The concrete was laid and then everything came to a halt for all sorts of reasons. Suffice to say there was plenty to do on the premises as Phil is also an expert snake catcher so he came in very handy when a carpet python appeared yet again. This time we tried to put it into a small case, to move him,  but the snake would have none of it so Phil put it into my bin, strapped it down and took it home with him and then sent me a picture of the snake in the rafters of his shed, captioned "Python's new home." The next day he sent a message to say he had lost the python and I said it must be making its way back to this very pleasant neighbourhood as apparently they have a memory and can find their way back. No sign of him so far. 

Teams moved in and out, some larger than life. I went to talk to the tiler who did the pool surround and asked him if he needed anything. "Yes" he cheekily replied "The Winning numbers to the Lotto!"
A little later I went back to ask him when he was planning to finish and he said - 
"Well it depends, what's for dinner?"
The most unbelievable team of young guns came to pebble crete the pool. A thin layer of concrete with small pebbles which creates a non slip surface for the pool. These are new terms that I have learnt.  The truck was immense, the operation large and it involved extending pipe work down to the pool, pumping the pebble crete and then working under shade and very fast. I felt I was in some science fiction movie with creatures about to emerge from the depths of the pool. 

The joy of seeing the water go in was incredible and the final bits are all being completed we hope in the course of this week and then all will be revealed. 

The house extension has been finished before schedule, and with a great bunch of guys working solidly for several months to transform a dead space on our lower ground floor to a new laundry area, a new bedroom and ensuite bathroom and a new larder while giving the TV room a makeover. 
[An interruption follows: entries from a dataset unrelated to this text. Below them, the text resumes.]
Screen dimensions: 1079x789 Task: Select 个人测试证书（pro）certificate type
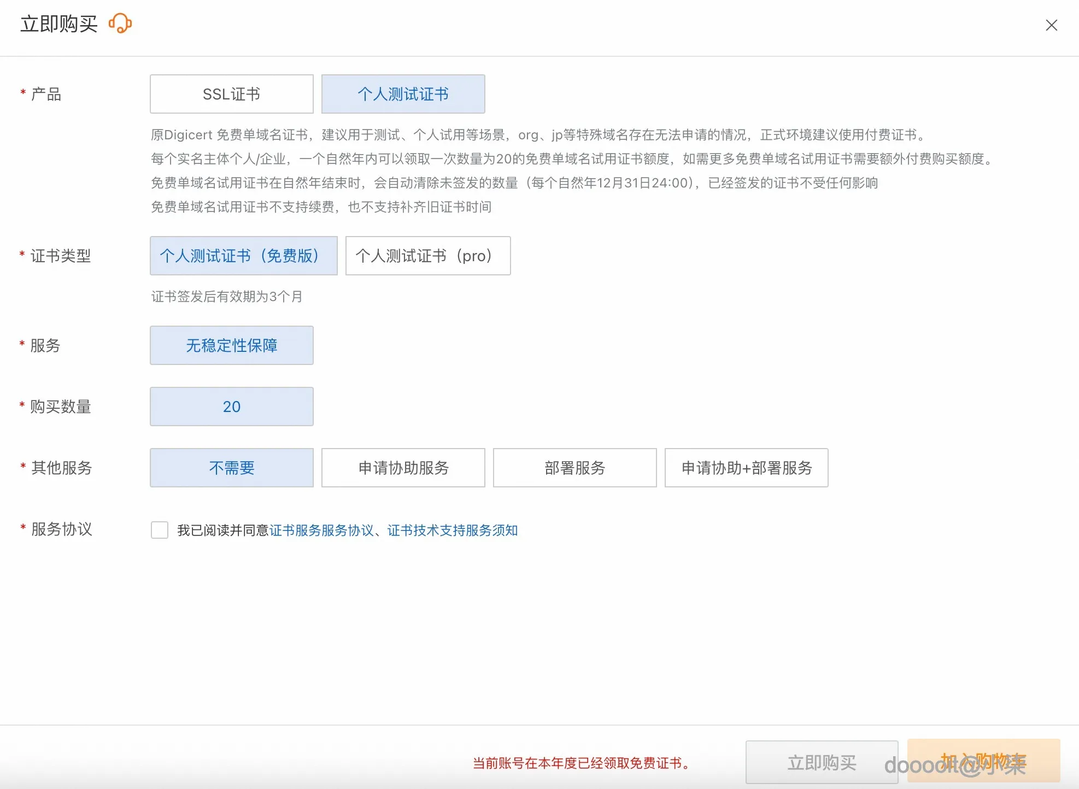pos(428,256)
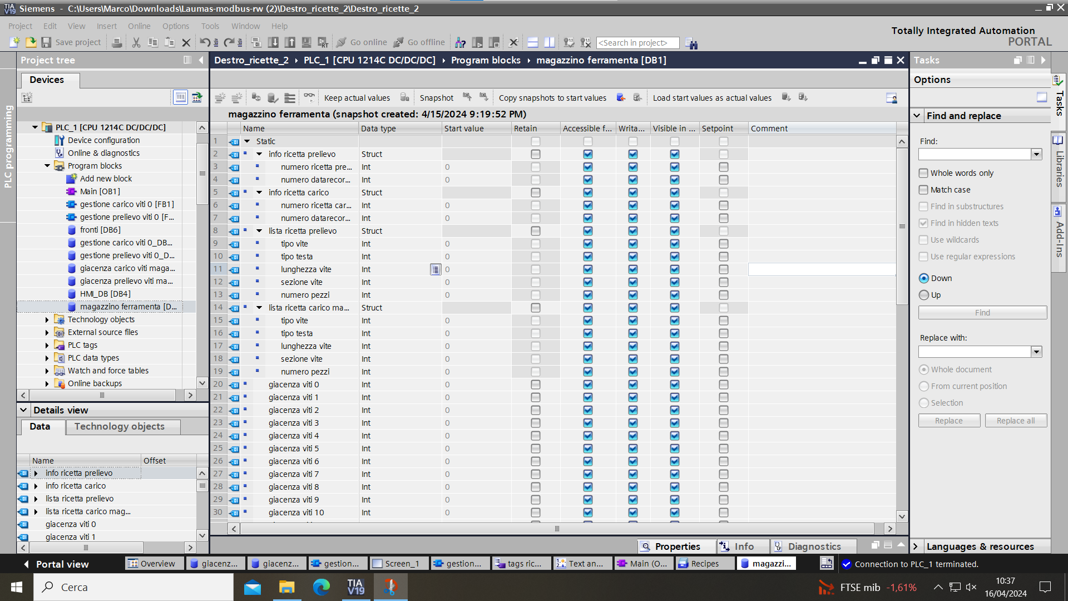Open new project icon in toolbar

tap(15, 42)
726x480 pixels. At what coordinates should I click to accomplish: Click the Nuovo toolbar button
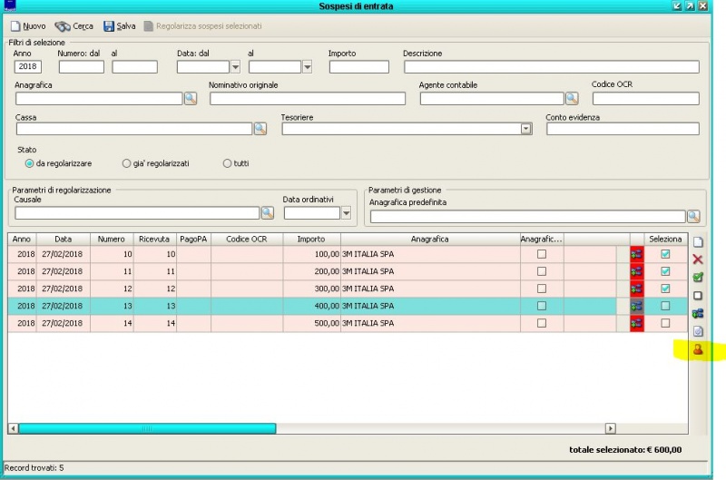28,25

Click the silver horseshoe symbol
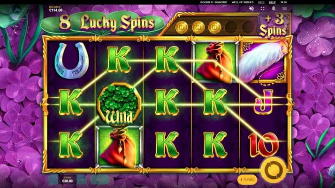click(x=72, y=60)
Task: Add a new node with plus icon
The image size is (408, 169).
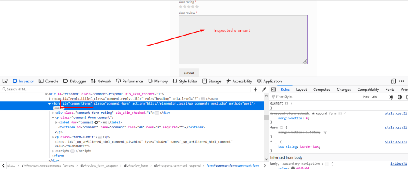Action: point(255,90)
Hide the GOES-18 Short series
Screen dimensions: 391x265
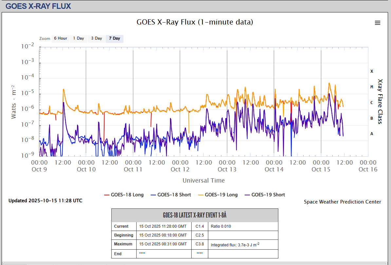pyautogui.click(x=174, y=195)
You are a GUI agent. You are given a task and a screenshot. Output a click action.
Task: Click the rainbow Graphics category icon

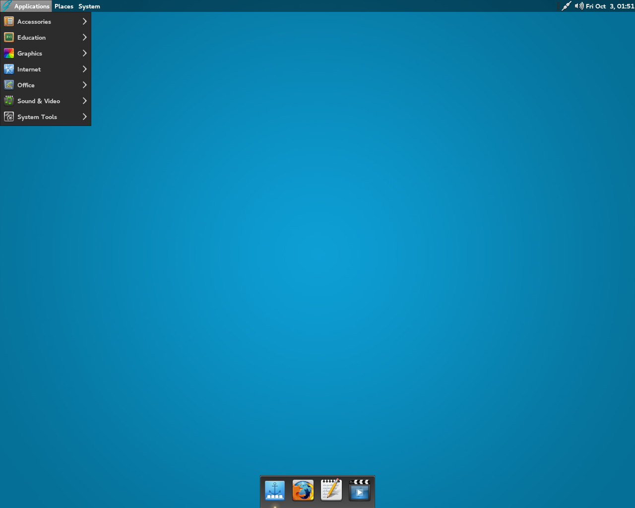click(9, 53)
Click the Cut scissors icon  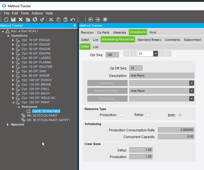tap(51, 19)
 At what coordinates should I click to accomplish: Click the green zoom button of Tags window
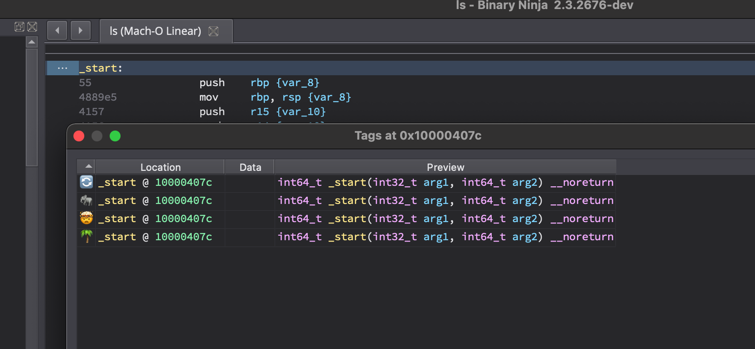(x=115, y=136)
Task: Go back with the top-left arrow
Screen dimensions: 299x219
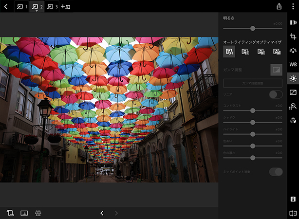Action: (6, 6)
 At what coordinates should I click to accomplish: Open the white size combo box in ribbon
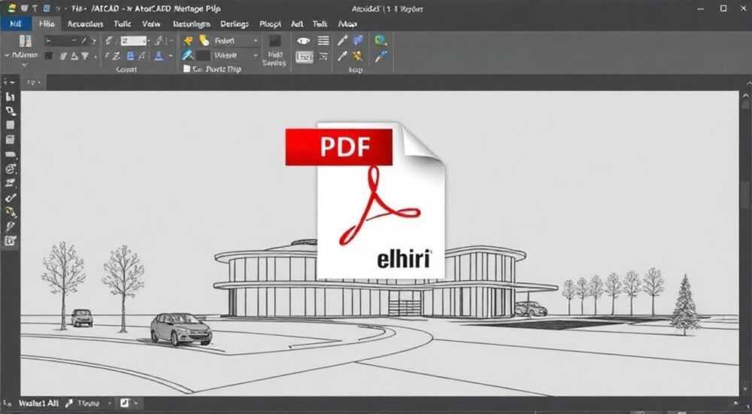[134, 41]
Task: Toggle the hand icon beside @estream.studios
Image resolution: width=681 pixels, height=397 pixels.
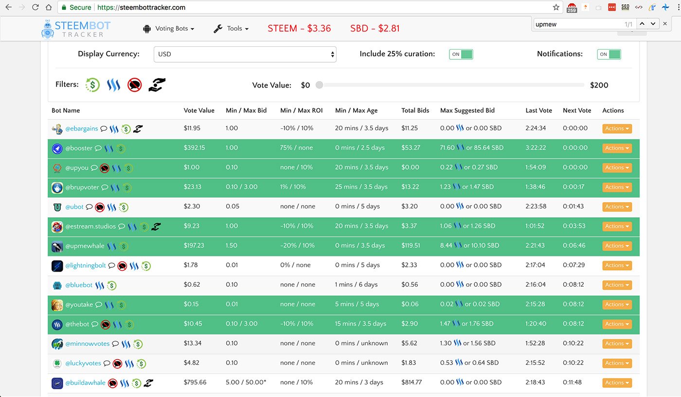Action: 157,226
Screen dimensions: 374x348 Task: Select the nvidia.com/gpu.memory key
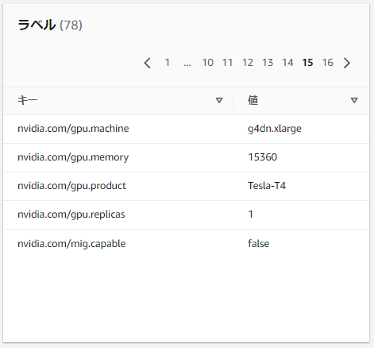pos(73,157)

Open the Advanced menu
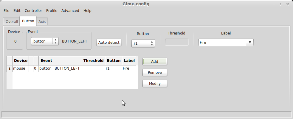pos(70,10)
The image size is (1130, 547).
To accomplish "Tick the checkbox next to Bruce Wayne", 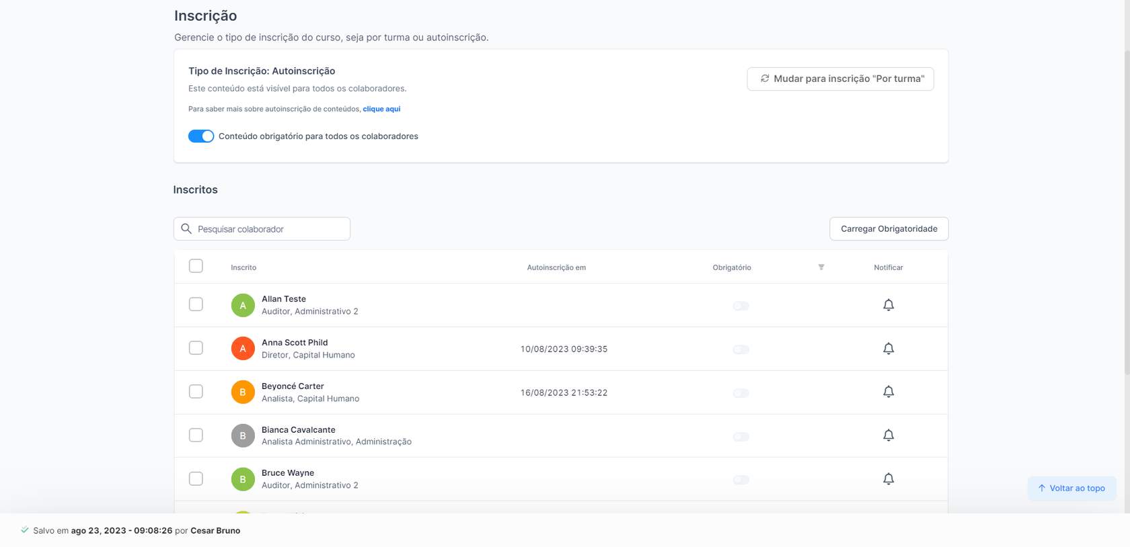I will (196, 478).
Brian and Clint, one stocky long grey hair,  the other thin, tore things down, dug holes.They were at the door at 6 am and worked solidly until "smoko" time for a fag and a snack. They brought everything with them and when I asked Brian if he appreciated the scent of the orange blossom in the garden , he said "Oh is that what it is, I thought it was Clint!". They worked wonderfully together and cracked jokes all day long. Warren was the plumber and he had the task of taking a video of my sewage pipes for the Council. As an old toilet came up and a new one was put down, a towel accidentally disappeared down the sewage pipes, so the cameras had to be called in again to trace the missing towel. You might think I am making this up but it is the truth and thankfully the missing towel was hauled out before the Council could scream blue murder about it.  They built the walls, put in the pipes and John and Dave put in the electrical connections while Neil did all the paintwork and Ian the tiler ably assisted by Donna, the one and only female tiler I have ever met, are still busy putting the finishing touches to the path in the garden.

Ian and Donna 

Brian and Neil. 

All this motley crew were managed by the amazing RHF- Richard the Lionheart, to you and me who came twice a day and even three times to monitor progress, have a laugh with me, argue about my unreasonable demands and quote prices that were always tantalisingly appealing but terrible for our balance sheet. Jobs got added but not much got left out. We were never at odds or cross purposes and even when unwittingly we managed to put a set of lights behind a door - the biggest design fault of the project - he took one look at it and promptly came up with the answer and before I knew it, it had all being rectified.

Richard the Capable.

What have I gained - an ability to wake with the birds and the tradies.
To understand nearly all their jokes- well most.
To recognise what sterling work each one contributed to the project for which I know they get a decent pay and are well looked after and protected.
To have a vision and see it coming to fruition and to think they do this all the time. Do they get as excited as the owners ? Are some visions better then others I wonder ?
To know their world a little and to share some of mine at smoko.

To know that I can call upon any of them in the future whether to build, demolish or just catch a snake.